> _YOUR OBJECTIVE_
Go through the data below and retype all of it exactly.

*** Block opens ***

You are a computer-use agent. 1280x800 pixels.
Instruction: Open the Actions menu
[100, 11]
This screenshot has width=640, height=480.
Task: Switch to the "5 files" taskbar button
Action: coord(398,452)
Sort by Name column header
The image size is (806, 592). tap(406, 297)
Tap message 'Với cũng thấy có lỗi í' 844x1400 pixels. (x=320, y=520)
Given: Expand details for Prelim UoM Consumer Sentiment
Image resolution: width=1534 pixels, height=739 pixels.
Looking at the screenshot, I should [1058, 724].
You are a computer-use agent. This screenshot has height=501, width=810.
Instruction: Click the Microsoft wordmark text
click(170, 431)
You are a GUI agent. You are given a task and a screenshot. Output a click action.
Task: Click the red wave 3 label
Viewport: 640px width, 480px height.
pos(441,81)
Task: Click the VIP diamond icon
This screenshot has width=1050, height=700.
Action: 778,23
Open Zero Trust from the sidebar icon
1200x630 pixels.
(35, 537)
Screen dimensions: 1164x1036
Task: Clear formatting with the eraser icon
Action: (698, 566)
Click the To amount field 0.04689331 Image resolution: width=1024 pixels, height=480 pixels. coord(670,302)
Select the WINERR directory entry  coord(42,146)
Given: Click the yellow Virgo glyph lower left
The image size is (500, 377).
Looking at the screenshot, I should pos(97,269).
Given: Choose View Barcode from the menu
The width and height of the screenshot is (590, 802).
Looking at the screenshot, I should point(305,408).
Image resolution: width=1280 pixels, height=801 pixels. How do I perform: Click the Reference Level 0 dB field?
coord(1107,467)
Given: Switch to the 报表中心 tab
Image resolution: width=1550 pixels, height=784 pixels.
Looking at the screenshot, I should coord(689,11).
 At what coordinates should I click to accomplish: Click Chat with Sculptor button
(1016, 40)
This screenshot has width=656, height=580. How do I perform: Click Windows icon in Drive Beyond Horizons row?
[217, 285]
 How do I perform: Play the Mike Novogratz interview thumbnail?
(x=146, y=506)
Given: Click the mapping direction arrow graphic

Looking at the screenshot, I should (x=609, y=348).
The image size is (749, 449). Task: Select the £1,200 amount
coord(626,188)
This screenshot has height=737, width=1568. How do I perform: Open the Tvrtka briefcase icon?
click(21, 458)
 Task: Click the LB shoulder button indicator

*** Block closes ***

> _SOLVED EXERCISE_
You are a computer-use agent. 1280x800 pixels.
Instruction: Open the Actions menu
[100, 11]
This screenshot has width=640, height=480.
Task: Switch to the "5 files" taskbar button
Action: coord(398,452)
Sort by Name column header
The image size is (806, 592). tap(406, 297)
Tap message 'Với cũng thấy có lỗi í' 844x1400 pixels. (x=320, y=520)
Given: Expand details for Prelim UoM Consumer Sentiment
Image resolution: width=1534 pixels, height=739 pixels.
Looking at the screenshot, I should [1058, 724].
You are a computer-use agent. This screenshot has height=501, width=810.
Instruction: Click the Microsoft wordmark text
click(170, 431)
You are a GUI agent. You are given a task and a screenshot. Output a click action.
Task: Click the red wave 3 label
Viewport: 640px width, 480px height.
pos(441,81)
Task: Click the VIP diamond icon
This screenshot has width=1050, height=700.
Action: 778,23
Open Zero Trust from the sidebar icon
1200x630 pixels.
(35, 537)
Screen dimensions: 1164x1036
Task: Clear formatting with the eraser icon
Action: (698, 566)
Click the To amount field 0.04689331 Image resolution: width=1024 pixels, height=480 pixels. coord(670,302)
Select the WINERR directory entry  coord(42,146)
Given: Click the yellow Virgo glyph lower left
The image size is (500, 377).
Looking at the screenshot, I should pos(97,269).
Given: Choose View Barcode from the menu
The width and height of the screenshot is (590, 802).
Looking at the screenshot, I should point(305,408).
Image resolution: width=1280 pixels, height=801 pixels. How do I perform: Click the Reference Level 0 dB field?
coord(1107,467)
Given: Switch to the 报表中心 tab
Image resolution: width=1550 pixels, height=784 pixels.
Looking at the screenshot, I should coord(689,11).
 At what coordinates should I click to accomplish: Click Chat with Sculptor button
(1016, 40)
This screenshot has width=656, height=580. How do I perform: Click Windows icon in Drive Beyond Horizons row?
[217, 285]
 How do I perform: Play the Mike Novogratz interview thumbnail?
(x=146, y=506)
Given: Click the mapping direction arrow graphic

Looking at the screenshot, I should (x=609, y=348).
The image size is (749, 449). Task: Select the £1,200 amount
coord(626,188)
This screenshot has height=737, width=1568. How do I perform: Open the Tvrtka briefcase icon?
click(21, 458)
 Task: Click the LB shoulder button indicator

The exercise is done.